If your target audience is an underutilized or unrecognized one, you can still have success. But you will have to work harder to market and to get your content to them.

 

Search Engine Results

If you’re not sure where to start, search engines are your friend. You can just search the type of writing you do, or you can be more specific and search specific terms related to your work.

What I love about [genre] is…
What I hate about [genre] is…
In [genre] I want to see more…

It’s valuable to frame your content in the context of your audience’s interests. Don’t just think about why you like writing your content. Think about why others might enjoy reading it.

It is also worth searching for common tropes and typical issues in your genre.

 

Getting a Professional Opinion

It can be extremely helpful to have an editor read your manuscript while it is still relatively early to address any structural or overarching issues that might alienate your audience or derail your work. For more on manuscript evaluation, take a look at the post “What is Manuscript Evaluation and Why Do I Need It?

 

Three Things That Will NOT Help You Find Your Target Audience

1. Believing “If I build it, they will come.”
Not true. That’s no guarantee, and in fact, in an age where a constant deluge of information washes over consumers at an alarming rate, unless there’s a way for people to have your content put in front of them, they won’t find it. How often do you get in a car and drive out to the middle of nowhere on the off chance that a shop you might like will have opened in the middle of a field? Not being cognizant of the need to identify and bring your content to your target audience is the same thing.

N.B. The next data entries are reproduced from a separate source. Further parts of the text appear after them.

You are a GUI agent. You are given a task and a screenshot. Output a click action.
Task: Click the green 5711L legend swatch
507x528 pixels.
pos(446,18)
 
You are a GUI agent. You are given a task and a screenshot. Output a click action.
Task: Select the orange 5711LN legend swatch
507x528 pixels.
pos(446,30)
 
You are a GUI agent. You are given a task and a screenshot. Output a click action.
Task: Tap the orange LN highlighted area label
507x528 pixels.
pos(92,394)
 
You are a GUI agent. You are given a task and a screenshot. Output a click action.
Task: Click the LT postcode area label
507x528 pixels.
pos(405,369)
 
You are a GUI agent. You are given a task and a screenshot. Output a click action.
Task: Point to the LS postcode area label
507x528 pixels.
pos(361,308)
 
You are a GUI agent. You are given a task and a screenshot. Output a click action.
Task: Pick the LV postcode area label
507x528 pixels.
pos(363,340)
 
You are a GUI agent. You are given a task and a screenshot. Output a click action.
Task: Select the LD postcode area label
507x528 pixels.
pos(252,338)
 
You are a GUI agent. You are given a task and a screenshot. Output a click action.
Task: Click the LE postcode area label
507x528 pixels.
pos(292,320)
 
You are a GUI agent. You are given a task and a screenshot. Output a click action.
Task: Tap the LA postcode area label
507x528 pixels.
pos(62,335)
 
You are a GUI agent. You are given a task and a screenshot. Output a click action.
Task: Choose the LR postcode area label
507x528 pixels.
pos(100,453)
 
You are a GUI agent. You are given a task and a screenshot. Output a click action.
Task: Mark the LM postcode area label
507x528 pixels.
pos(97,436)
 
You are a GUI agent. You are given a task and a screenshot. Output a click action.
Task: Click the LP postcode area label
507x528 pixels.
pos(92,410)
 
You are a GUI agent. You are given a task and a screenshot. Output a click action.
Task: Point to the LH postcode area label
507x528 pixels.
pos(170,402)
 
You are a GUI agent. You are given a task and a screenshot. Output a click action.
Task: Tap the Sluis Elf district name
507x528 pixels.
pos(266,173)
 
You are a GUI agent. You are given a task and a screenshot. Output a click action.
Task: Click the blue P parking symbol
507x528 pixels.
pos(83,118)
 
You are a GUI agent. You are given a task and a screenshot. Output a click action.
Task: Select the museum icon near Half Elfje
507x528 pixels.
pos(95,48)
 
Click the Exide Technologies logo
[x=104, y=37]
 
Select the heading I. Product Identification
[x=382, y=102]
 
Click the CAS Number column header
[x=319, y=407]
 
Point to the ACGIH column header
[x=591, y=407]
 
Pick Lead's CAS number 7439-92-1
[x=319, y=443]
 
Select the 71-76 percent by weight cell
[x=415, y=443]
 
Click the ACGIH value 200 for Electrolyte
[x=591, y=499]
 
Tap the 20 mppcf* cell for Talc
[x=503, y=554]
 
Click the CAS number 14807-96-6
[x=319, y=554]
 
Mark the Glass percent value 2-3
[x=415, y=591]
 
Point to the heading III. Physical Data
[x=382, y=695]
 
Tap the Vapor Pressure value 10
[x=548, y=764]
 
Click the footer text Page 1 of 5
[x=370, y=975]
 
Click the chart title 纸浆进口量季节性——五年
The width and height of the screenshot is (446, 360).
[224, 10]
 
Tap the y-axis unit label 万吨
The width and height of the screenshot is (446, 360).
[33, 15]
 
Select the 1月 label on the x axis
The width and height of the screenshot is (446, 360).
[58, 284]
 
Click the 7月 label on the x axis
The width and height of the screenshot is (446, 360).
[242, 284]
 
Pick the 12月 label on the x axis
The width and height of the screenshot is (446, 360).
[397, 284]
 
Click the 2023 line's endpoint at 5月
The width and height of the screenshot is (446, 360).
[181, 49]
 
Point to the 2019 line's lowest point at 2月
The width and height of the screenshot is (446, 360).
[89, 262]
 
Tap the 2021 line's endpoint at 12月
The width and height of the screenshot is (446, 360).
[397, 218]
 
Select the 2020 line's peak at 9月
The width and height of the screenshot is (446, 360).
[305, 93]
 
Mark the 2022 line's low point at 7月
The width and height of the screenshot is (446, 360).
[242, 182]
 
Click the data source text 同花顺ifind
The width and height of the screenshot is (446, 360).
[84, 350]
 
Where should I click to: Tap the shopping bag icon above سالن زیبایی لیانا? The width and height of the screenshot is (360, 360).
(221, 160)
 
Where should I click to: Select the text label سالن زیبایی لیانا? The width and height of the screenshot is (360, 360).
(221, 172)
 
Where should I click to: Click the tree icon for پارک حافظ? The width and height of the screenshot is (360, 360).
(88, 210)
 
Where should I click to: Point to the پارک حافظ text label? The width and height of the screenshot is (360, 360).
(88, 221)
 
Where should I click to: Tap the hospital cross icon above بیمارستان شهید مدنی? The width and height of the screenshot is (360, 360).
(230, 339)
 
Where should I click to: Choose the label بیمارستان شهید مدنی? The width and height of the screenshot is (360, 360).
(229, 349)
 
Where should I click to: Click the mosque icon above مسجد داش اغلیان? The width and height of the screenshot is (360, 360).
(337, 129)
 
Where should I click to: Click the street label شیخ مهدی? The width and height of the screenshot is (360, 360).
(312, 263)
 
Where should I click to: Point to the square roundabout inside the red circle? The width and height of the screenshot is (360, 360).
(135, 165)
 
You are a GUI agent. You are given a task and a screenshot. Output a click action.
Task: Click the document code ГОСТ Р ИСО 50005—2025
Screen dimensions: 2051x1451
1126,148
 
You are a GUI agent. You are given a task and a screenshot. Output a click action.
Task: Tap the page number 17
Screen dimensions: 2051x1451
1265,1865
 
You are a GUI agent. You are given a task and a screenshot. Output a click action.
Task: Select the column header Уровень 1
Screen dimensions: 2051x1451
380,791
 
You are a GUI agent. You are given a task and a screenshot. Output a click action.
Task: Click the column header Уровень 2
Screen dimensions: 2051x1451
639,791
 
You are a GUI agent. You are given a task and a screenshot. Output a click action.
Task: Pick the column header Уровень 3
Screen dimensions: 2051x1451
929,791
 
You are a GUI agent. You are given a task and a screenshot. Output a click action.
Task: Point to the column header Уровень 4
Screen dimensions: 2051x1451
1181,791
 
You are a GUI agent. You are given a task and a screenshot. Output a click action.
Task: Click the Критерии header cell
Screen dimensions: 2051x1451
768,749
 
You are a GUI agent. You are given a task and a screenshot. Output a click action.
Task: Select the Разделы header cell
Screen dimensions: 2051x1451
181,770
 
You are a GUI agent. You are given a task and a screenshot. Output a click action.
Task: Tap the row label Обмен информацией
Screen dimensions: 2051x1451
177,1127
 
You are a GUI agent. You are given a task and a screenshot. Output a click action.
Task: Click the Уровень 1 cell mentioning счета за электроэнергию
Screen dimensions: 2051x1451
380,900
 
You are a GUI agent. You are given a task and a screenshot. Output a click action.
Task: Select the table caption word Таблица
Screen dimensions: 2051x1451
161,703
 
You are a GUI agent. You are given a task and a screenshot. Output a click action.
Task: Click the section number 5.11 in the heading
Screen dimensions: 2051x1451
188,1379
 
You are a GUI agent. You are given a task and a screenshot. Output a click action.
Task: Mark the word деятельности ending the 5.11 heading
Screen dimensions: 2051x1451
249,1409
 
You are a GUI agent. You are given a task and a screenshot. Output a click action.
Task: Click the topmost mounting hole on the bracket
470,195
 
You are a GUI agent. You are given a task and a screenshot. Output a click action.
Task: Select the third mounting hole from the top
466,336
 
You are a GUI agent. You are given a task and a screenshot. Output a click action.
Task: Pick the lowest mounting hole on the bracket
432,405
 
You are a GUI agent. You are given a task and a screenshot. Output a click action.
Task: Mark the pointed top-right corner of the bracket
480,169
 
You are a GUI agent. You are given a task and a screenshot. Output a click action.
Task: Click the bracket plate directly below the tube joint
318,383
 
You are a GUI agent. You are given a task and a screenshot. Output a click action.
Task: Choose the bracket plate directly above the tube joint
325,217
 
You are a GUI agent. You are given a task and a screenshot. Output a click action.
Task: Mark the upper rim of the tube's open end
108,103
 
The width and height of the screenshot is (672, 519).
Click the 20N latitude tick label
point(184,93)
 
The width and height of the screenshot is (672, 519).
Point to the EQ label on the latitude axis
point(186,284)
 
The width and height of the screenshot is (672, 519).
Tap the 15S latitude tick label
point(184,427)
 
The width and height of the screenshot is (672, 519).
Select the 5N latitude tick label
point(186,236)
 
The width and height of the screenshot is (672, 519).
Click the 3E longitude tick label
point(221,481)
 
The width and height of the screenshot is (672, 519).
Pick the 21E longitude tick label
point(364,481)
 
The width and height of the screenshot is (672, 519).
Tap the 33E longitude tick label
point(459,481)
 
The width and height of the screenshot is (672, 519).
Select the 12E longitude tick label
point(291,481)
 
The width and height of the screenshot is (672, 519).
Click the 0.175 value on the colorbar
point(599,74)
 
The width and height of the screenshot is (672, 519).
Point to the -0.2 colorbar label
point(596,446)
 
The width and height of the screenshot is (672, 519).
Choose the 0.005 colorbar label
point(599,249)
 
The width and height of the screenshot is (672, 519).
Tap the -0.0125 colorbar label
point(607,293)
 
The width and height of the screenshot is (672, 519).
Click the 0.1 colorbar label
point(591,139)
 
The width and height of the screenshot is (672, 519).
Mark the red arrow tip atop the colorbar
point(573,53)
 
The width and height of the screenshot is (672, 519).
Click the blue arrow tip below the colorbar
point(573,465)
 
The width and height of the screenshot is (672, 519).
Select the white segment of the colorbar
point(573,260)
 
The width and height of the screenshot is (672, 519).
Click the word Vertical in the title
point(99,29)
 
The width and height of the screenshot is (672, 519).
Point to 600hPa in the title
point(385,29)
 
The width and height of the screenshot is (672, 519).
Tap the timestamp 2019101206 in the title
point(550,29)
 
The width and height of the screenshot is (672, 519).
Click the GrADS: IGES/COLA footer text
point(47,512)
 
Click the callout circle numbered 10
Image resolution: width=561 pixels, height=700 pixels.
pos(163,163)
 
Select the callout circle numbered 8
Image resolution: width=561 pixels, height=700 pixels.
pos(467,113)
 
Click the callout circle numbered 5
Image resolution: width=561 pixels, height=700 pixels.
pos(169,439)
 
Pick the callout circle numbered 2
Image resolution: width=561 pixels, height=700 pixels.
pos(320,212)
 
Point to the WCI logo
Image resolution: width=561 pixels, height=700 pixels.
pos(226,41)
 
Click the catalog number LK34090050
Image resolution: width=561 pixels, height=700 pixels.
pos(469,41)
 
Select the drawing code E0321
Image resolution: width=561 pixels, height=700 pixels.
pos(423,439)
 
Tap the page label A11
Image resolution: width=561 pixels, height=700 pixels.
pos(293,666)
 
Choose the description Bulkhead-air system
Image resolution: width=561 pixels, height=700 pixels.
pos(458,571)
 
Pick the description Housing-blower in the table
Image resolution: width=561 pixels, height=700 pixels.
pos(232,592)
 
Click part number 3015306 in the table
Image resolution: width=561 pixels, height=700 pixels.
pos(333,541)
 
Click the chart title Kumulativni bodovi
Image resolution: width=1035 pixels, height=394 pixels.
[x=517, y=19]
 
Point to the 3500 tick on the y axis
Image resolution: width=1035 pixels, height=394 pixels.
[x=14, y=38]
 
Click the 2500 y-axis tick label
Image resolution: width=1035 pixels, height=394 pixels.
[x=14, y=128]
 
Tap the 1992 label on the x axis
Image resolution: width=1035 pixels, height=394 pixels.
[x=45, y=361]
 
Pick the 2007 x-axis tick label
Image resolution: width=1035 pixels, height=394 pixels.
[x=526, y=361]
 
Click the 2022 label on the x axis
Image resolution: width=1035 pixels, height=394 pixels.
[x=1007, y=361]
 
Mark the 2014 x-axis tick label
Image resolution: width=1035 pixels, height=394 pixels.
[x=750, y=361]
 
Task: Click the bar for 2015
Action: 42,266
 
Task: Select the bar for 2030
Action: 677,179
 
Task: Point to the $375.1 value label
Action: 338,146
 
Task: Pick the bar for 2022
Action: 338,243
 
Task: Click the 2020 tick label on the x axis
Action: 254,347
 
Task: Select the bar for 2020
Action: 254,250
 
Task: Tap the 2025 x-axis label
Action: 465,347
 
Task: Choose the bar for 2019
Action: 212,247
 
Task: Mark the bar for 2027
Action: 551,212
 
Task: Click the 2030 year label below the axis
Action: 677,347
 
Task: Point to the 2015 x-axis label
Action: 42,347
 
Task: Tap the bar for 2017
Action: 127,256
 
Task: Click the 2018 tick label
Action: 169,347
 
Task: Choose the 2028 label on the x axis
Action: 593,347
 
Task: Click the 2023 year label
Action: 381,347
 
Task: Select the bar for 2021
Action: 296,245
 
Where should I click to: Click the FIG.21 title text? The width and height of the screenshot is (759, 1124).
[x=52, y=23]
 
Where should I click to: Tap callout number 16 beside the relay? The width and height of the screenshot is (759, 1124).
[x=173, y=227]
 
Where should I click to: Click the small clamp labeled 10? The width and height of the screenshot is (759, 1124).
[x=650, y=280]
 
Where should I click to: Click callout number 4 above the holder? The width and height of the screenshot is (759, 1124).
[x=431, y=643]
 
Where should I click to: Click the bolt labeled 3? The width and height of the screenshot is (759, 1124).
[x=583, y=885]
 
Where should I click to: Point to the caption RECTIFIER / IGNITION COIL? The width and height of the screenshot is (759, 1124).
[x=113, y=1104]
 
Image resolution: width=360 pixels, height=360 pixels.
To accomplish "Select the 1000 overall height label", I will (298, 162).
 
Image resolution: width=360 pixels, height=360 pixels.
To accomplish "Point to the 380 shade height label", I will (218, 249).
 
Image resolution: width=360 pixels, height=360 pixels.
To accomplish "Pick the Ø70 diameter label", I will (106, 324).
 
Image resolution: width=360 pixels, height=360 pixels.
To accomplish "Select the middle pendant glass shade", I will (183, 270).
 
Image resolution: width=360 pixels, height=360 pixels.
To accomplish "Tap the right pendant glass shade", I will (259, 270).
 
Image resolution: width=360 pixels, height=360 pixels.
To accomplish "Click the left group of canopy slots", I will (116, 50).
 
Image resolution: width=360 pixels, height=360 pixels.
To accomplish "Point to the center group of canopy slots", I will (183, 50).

2. Thinking, “If I send this to [famous person], they’ll feature it and I won’t have to find my audience.”
Nope. In fact, this creates an additional layer of unlikeliness to the process. Even on the very slim chance that the famous person takes the time to consume media from someone they have never heard of, and that person actually likes your work, that doesn’t guarantee that your work will suit THEIR audience. They have no reason to show it to anyone. Even if magically it does fit their tastes and match their audience, it’s unlikely they would advertise for you for free—you’d need to compensate them for your work to be shared.

3. Assuming “I can ignore the need for a target audience, it will work out on its own.”
Not the case. Deferring the issue doesn’t erase it. The earlier you start thinking about this and engaging with your possible audience, the better, since once you connect with your audience and establish yourself as a possible content resource, the more open people will be to consuming and paying for your content.

 

Your Target Audience Is Waiting

With a little bit of time and a little bit of research, you can identify who will be interested in reading your work. This research gives you the best chance of getting your work in front of the eyes of those who would want to engage with it. Identifying your target audience will benefit you both immediately and in the future as you continue to create new content. Find your audience to help them find you—and find and love your work.